▶ **Given task**:
Write out, word for word, the stretch of the column on federal gun-control enforcement from "The National Firearms Act is, indeed, ridiculous." through "make that clear.".

▶ **Passage provided**:
By Charles C. W. Cooke
Tuesday, July 19, 2022
Yunis Isaac Mejia is in federal prison. Hunter
Biden is not. Americans who wonder aloud why their compatriots remain so
habitually skeptical toward stricter federal gun-control laws need look no
further than that to understand why.
Earlier this month, a former 911 dispatcher named Yunis
Isaac Mejia was sentenced to 21 months in jail for having attached a buttstock
to a pistol. Under the terms of the 1934 National Firearms Act, any firearm
that has both a stock and a barrel shorter than 16 inches in total length must
be classed as a “short-barreled rifle,” obligating the owner to federally
register it and pay a $200 tax. In the course of his conversations with an FBI
informant, Mejia made it clear that he understood the contours of this law
— and that he had even followed it before — but that he did not wish to
bother doing so with this particular firearm because he was not a “criminal”
and did not want to “pay the government two hundred extra dollars just to put
pieces of metal together.” For this, he was arrested and charged with a felony.
As Lee Williams explains over at The Gun Writer, Mejia’s infraction is
as peculiar as it sounds:
Picture Mejia sitting at his
kitchen table with his Scorpion in one hand and the after-market stock in the
other. When they’re attached, he’s committing a felony. When he takes them
apart, he’s abiding by the law. Together — felony. Apart — no crime. That is
the absolute lunacy of the National Firearms Act.
The National Firearms Act is, indeed, ridiculous. But
that is no excuse. Like it or not, the National Firearms Act exists, and Mejia
knowingly violated it. The transcripts — and his guilty plea — make that clear.
And yet one might reasonably ask why exactly the federal government went to such
great lengths to prosecute him. It is not every day that the FBI teams up with
the ATF, recruits citizen-spies to befriend peaceful gun owners, commissions
the surreptitious photographing of legally purchased firearms, and seeks a
lengthy prison term for a person who otherwise has no record of wrongdoing.
Why, then, did it do so here?
If the answer is, “because it is important to enforce
federal gun-control laws,” then the federal government has some explaining to
do. Over the last five years, the president’s son, Hunter Biden, has provided
the executive branch with enough evidence of wrongdoing to at least justify
an investigation pertaining to his purchase of a gun, and yet,
at each point, that executive branch has simply yawned. As Politico has reported, back in 2018:
Hunter responded “no” to a question
on the transaction record that asks, “Are you an unlawful user of, or addicted
to, marijuana or any depressant, stimulant, narcotic drug, or any other
controlled substance?” Five years earlier, he had been discharged from the Navy
Reserve after testing positive for cocaine, and he and family members have spoken
about his history of drug use.

▶ **Given material**:
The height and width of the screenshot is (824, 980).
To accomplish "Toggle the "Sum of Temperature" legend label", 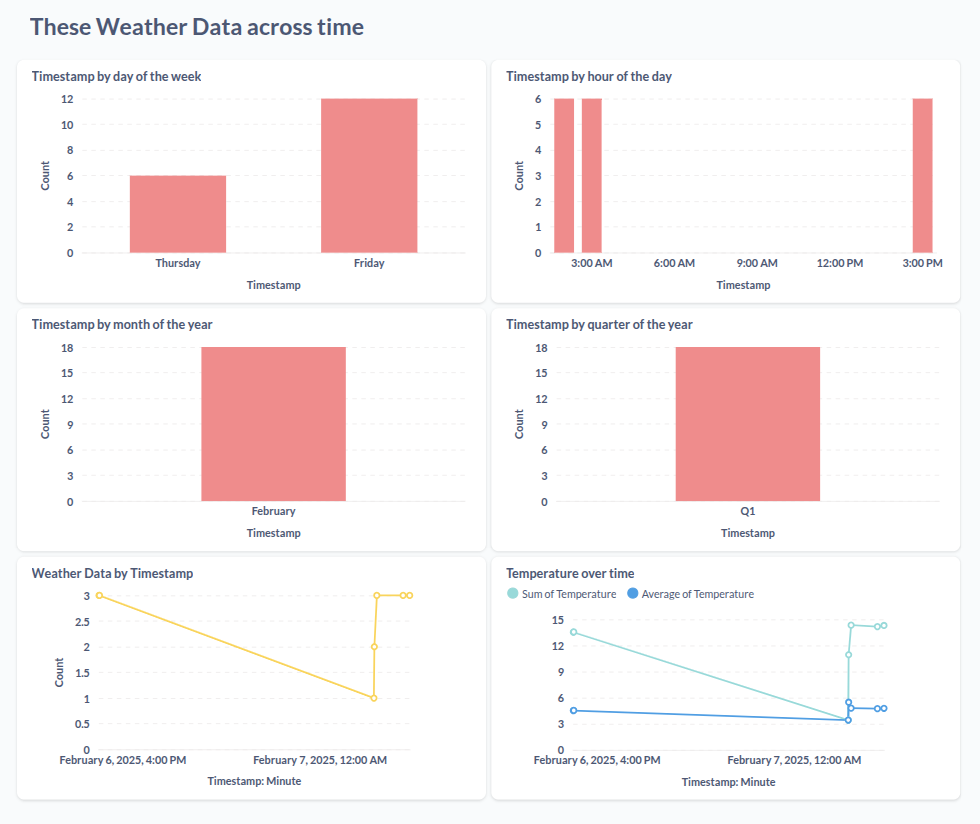I will tap(569, 594).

▶ **Exercise solution**:
The National Firearms Act is, indeed, ridiculous. But
that is no excuse. Like it or not, the National Firearms Act exists, and Mejia
knowingly violated it. The transcripts — and his guilty plea — make that clear.